This report covered a 5-day period (September 21-25, 2009) of onsite inspection, with in office
review through December 4, 2009. This special inspection was conducted by a senior project
engineer, a senior resident inspector, a reactor inspector, a headquarters specialist, and a
senior reactor analyst assisted by a senior resident inspector and a resident inspector. Six
Green noncited violations and one Green finding of significance were identified. The
significance of most findings is indicated by their color (Green, White, Yellow, or Red) using
NRC Inspection Manual Chapter 0609, "Significance Determination Process." Findings for
which the significance determination process does not apply may be Green or be assigned a
severity level after NRC management review. The NRC's program for overseeing the safe
operation of commercial nuclear power reactors is described in NUREG-1649, "Reactor
Oversight Process," Revision 4, dated December 2006.

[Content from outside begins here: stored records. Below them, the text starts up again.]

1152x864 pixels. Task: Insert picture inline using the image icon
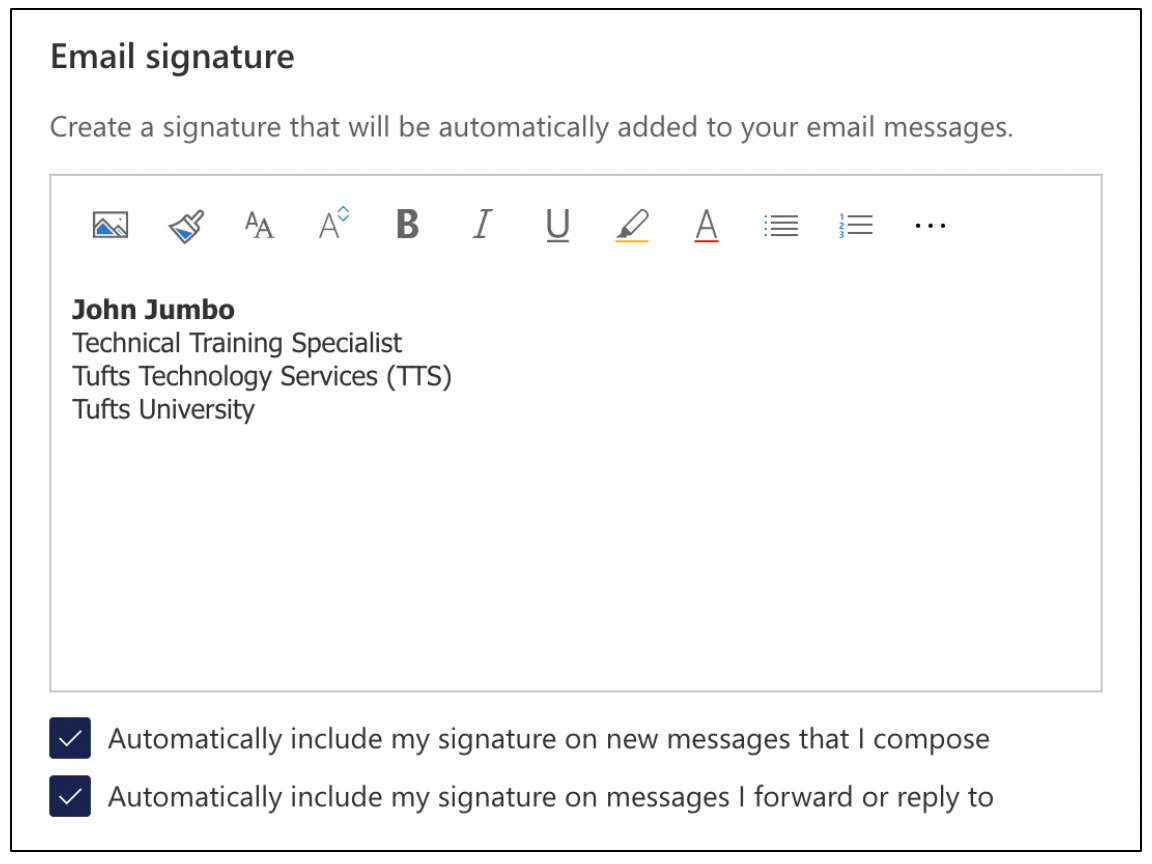click(x=110, y=225)
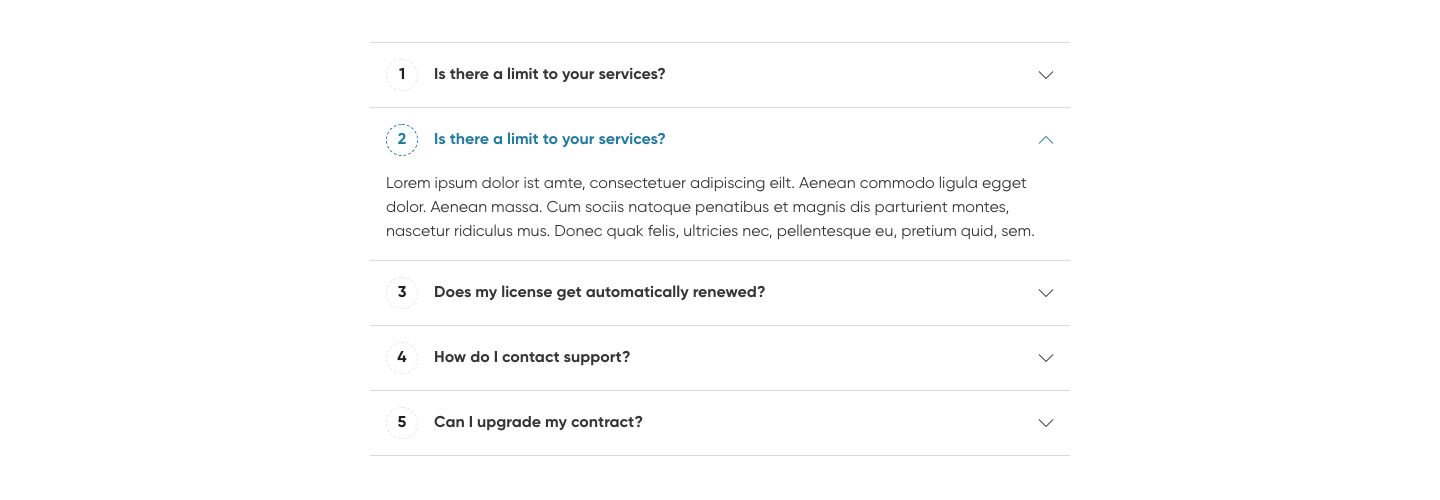The height and width of the screenshot is (500, 1440).
Task: Click the answer line starting 'dolor. Aenean massa'
Action: click(x=697, y=208)
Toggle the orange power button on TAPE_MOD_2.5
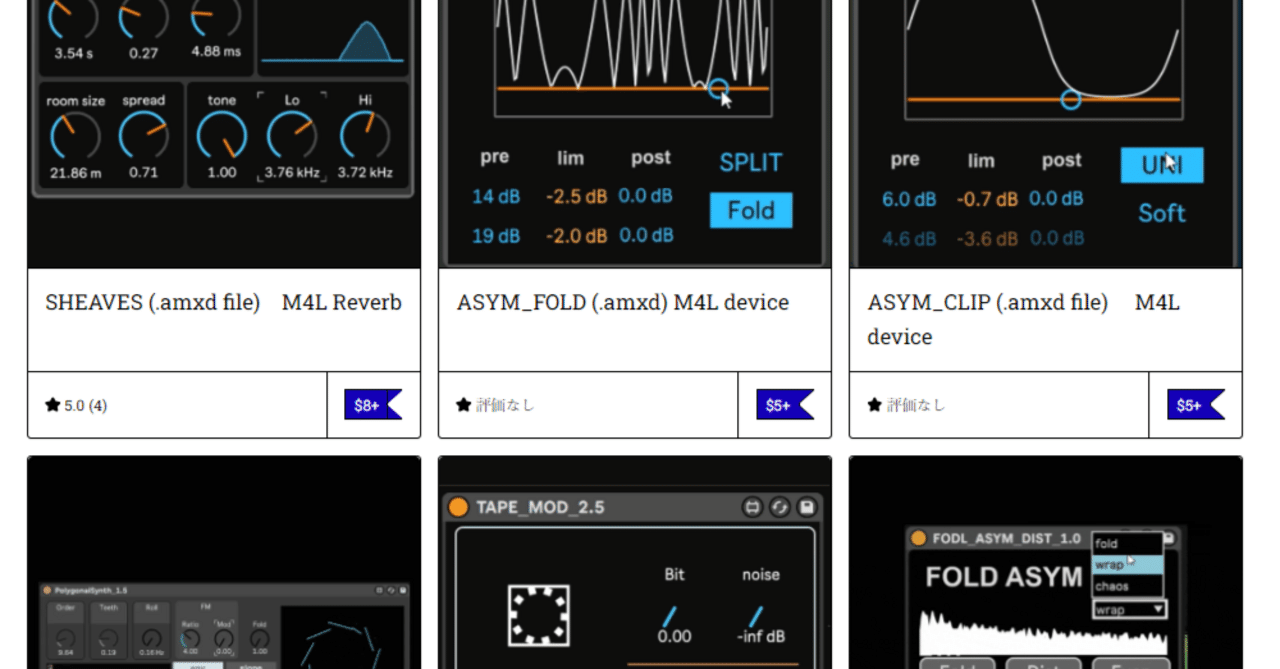The height and width of the screenshot is (669, 1280). (458, 507)
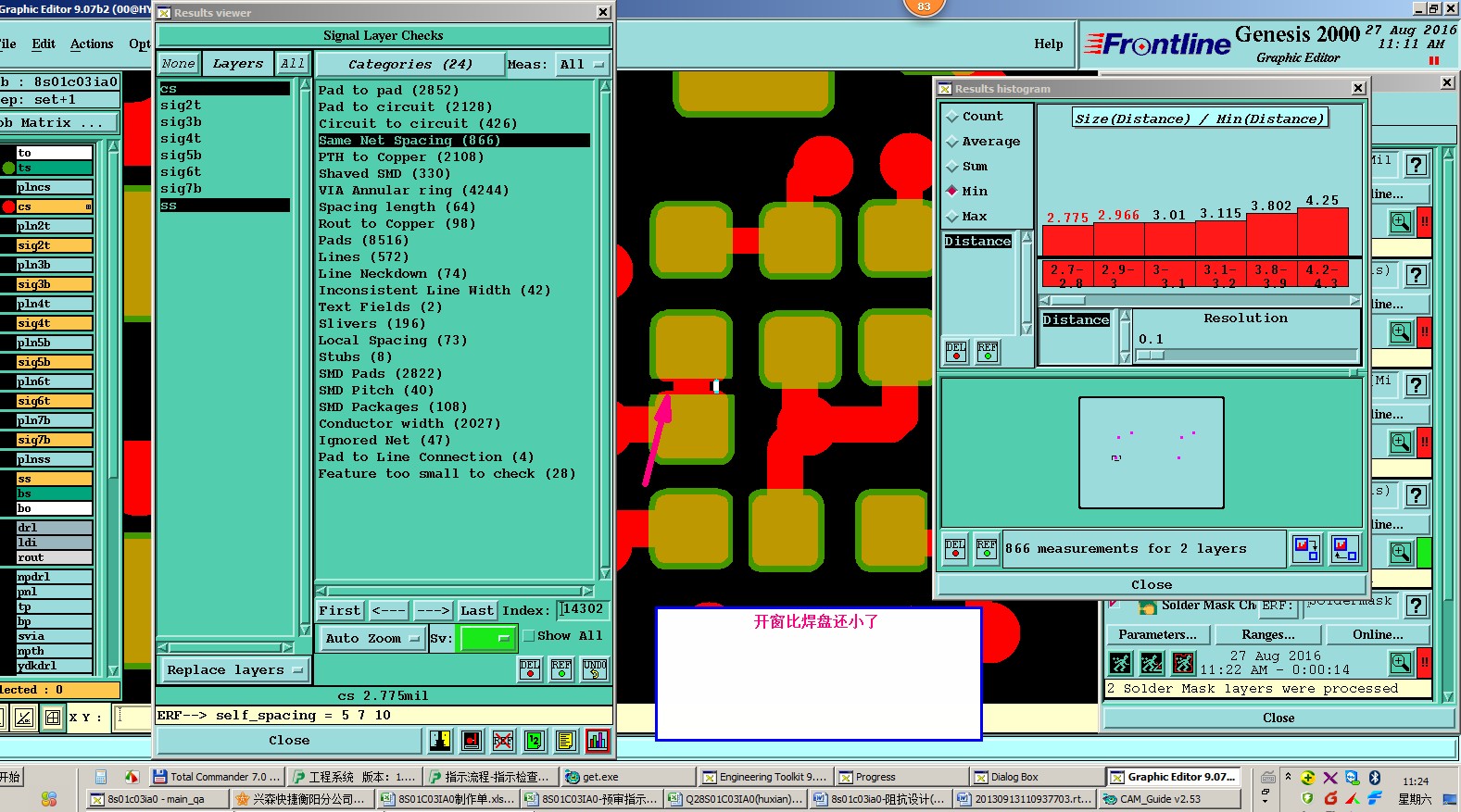Screen dimensions: 1461x812
Task: Click the Last navigation button
Action: coord(477,610)
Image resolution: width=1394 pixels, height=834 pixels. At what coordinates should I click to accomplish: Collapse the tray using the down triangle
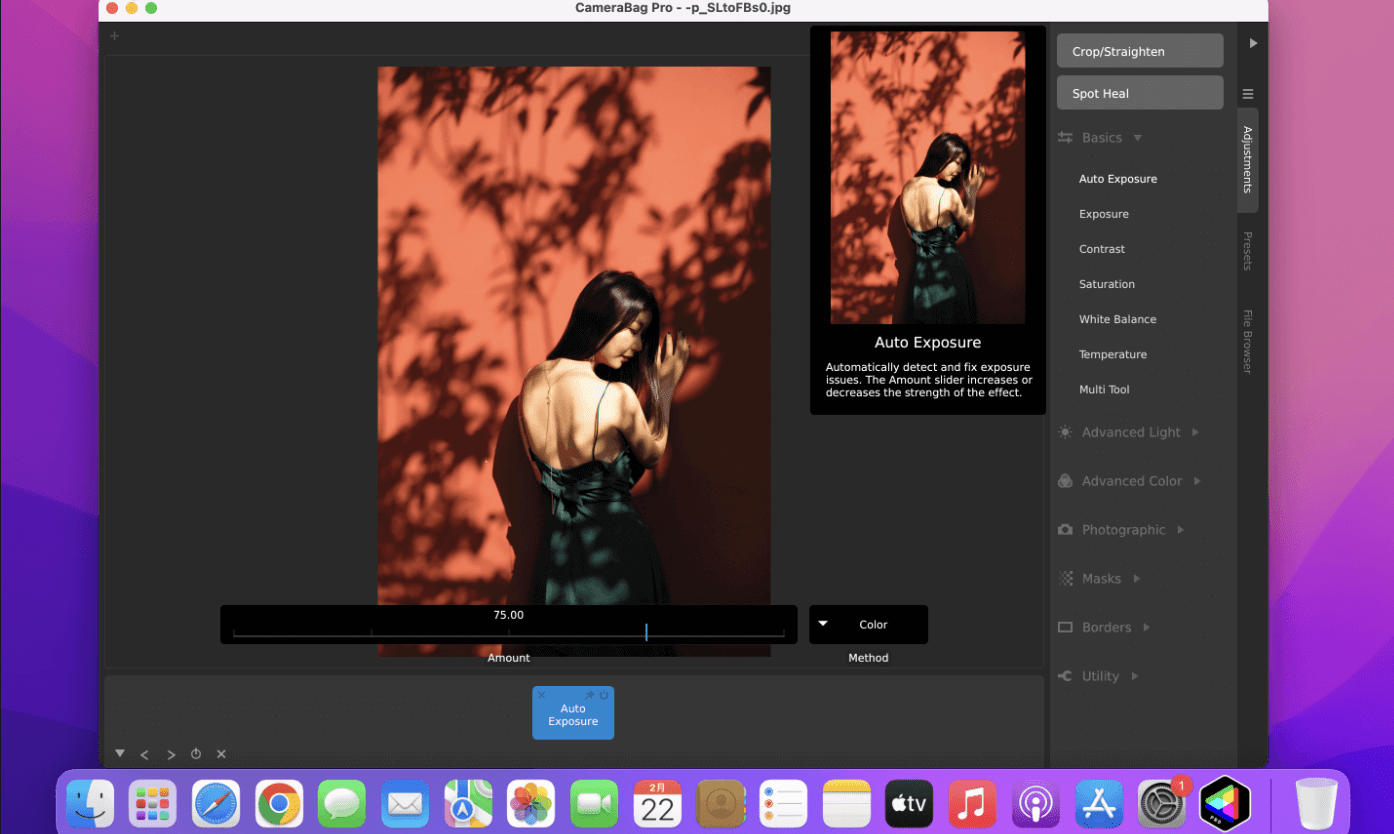[x=119, y=753]
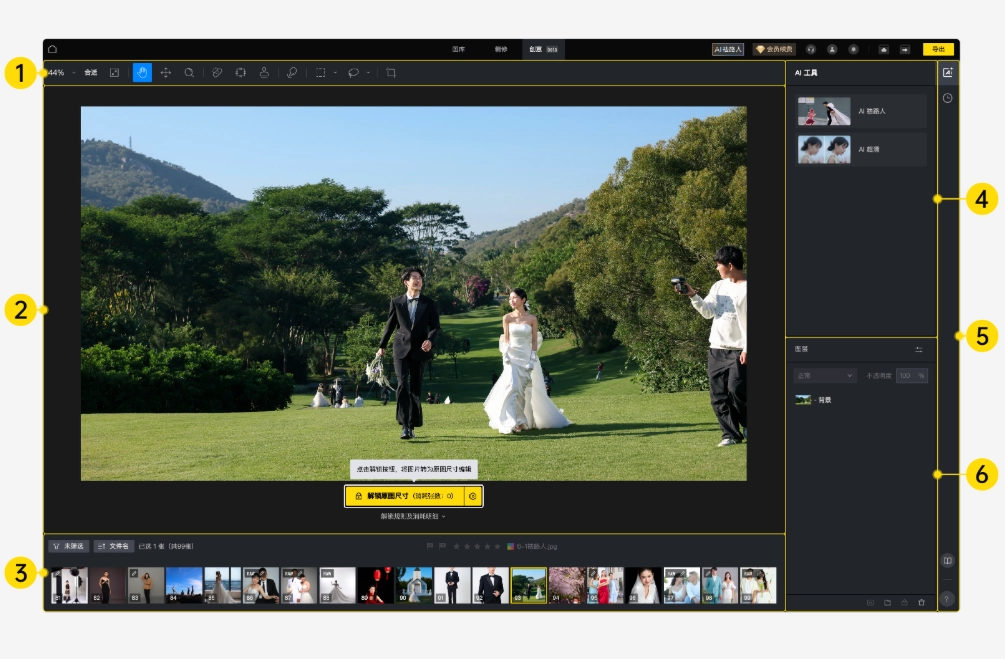
Task: Open the layer blend mode dropdown
Action: pyautogui.click(x=825, y=376)
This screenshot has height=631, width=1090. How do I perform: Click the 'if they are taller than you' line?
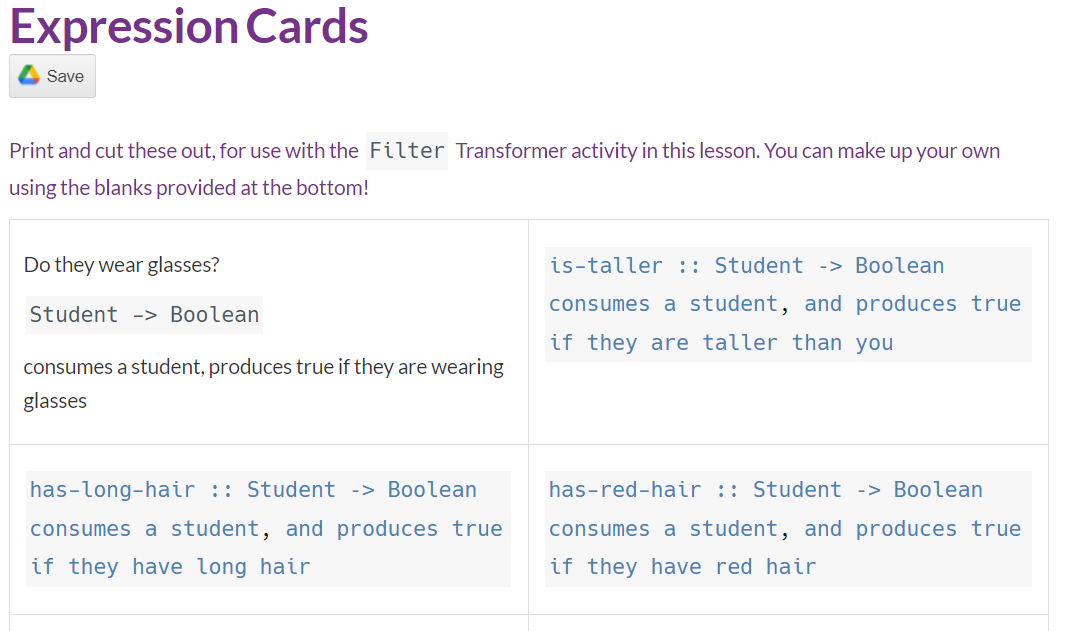tap(718, 342)
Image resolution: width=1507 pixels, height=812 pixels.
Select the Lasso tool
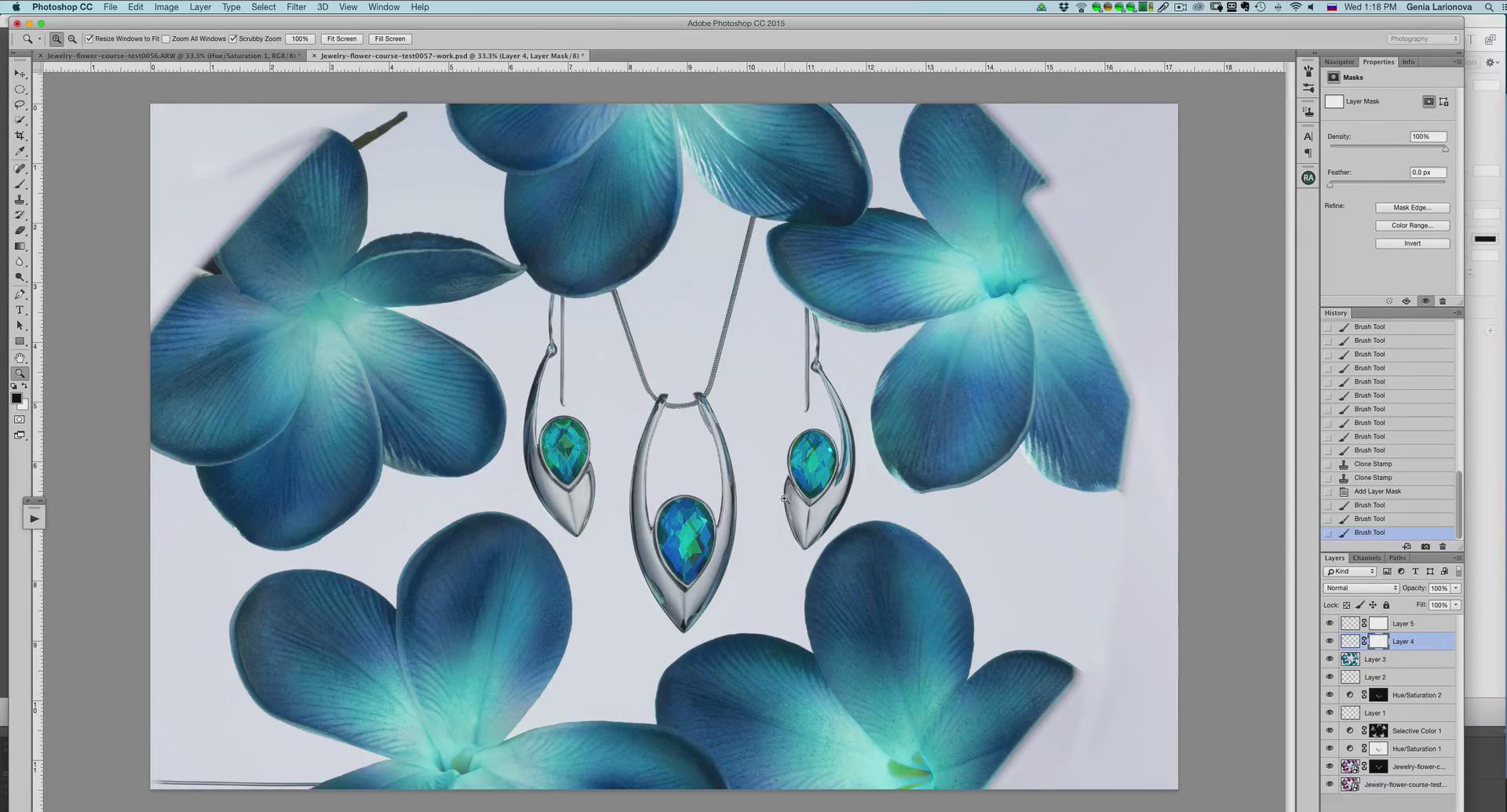tap(20, 104)
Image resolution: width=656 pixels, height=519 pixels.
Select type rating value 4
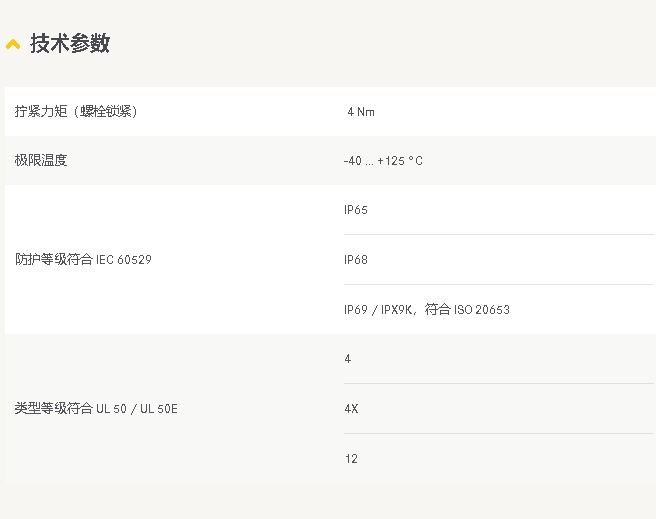point(347,359)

A. NRC-Identified Findings and Self-Revealing Findings
Cornerstone: Initiating Events
- Green. The team identified a finding associated with the licensees failure to
recognize the adverse conditions related to their offsite power system as
prescribed by Procedure AP 28A-100, Condition Reports. Specifically, the
licensee failed to enter pertinent switchyard operating experience and six
occurrences of offsite power line losses as adverse conditions in their corrective
action program as of August 2009. The licensee entered these deficiencies in
their corrective action program as Wolf Creek Condition Reports 00022242
and 00022241.
This finding is greater than minor because, if left uncorrected, the failure to fully
utilize the corrective action program could become a more significant safety
concern. The inspectors determined that this finding impacted the Initiating
Events Cornerstone equipment maintenance attribute and affected the
cornerstone objective to limit the likelihood of those events that upset plant
stability and challenge critical safety functions during shutdown as well as power
operations. Using Manual Chapter 0609.04, Phase 1 - Initial Screening and
Characterization of Findings, the issue screened as having very low safety
significance because it did not contribute to both the likelihood of a reactor trip
and the likelihood that mitigation equipment or functions would not be available
(Section 1R2).
- Green. The team reviewed a self-revealing noncited violation of Technical
Specification 5.4.1.a, Procedures, after operators failure to monitor and
maintain steam generator water levels resulted in an unanticipated turbine trip
signal and feedwater isolation. On August 21, 2009, while in Mode 3, Wolf Creek
operators, using an intermittent method of feeding steam generators over shift
turnover, lost control of the level in steam generator A. This resulted in increased
levels above the P-14 feedwater isolation actuation setpoint. Contributing to the
loss of level control was the disabling of a previously established operator
2 Enclosure
selectable alarm for the steam generator level. The licensee entered this
deficiency in their corrective action program as Wolf Creek Condition
Report 00019295.
This finding is greater than minor because it impacted the Initiating Events
Cornerstone human performance attribute and affected the cornerstone objective
to limit the likelihood of those events that upset plant stability and challenge
critical safety functions during shutdown as well as power operations. Using
Manual Chapter 0609.04, Phase 1 - Initial Screening and Characterization of
Findings, the issue screened as having very low safety significance because it
did not contribute to both the likelihood of a reactor trip and the likelihood that
mitigation equipment or functions would not be available and it did not increase
the likelihood of a fire or internal/external flooding. This finding has a
crosscutting aspect in the area of human performance associated with the
decision making component because licensee personnel failed to make safety-
significant or risk-significant decisions using a systematic process especially
when faced with uncertain or unexpected plant conditions to ensure that safety is
maintained H.1(a) (Section 1R7).
Cornerstone: Mitigating Systems
- Green. The team identified a noncited violation of 10 CFR Part 50, Appendix B,
Criterion V, Instructions, Procedures, and Drawings, regarding the licensees
failure to follow the requirements of Procedure AP 26C-004, Technical
Specification Operability. Specifically, licensee personnel failed to perform an
operability evaluation for the impact of the 2009 pressure transient and internal
corrosion on the essential service water system. The Wolf Creek essential
service water system was degraded by a system pressure transient on August
19, 2009. Also in 2009, widespread internal corrosion resulted in at least three
through wall leaks. Discovery of these conditions had been documented in the
corrective action program but had not resulted in performance of an operability
evaluation of the current and potentially future impact on the system as a whole.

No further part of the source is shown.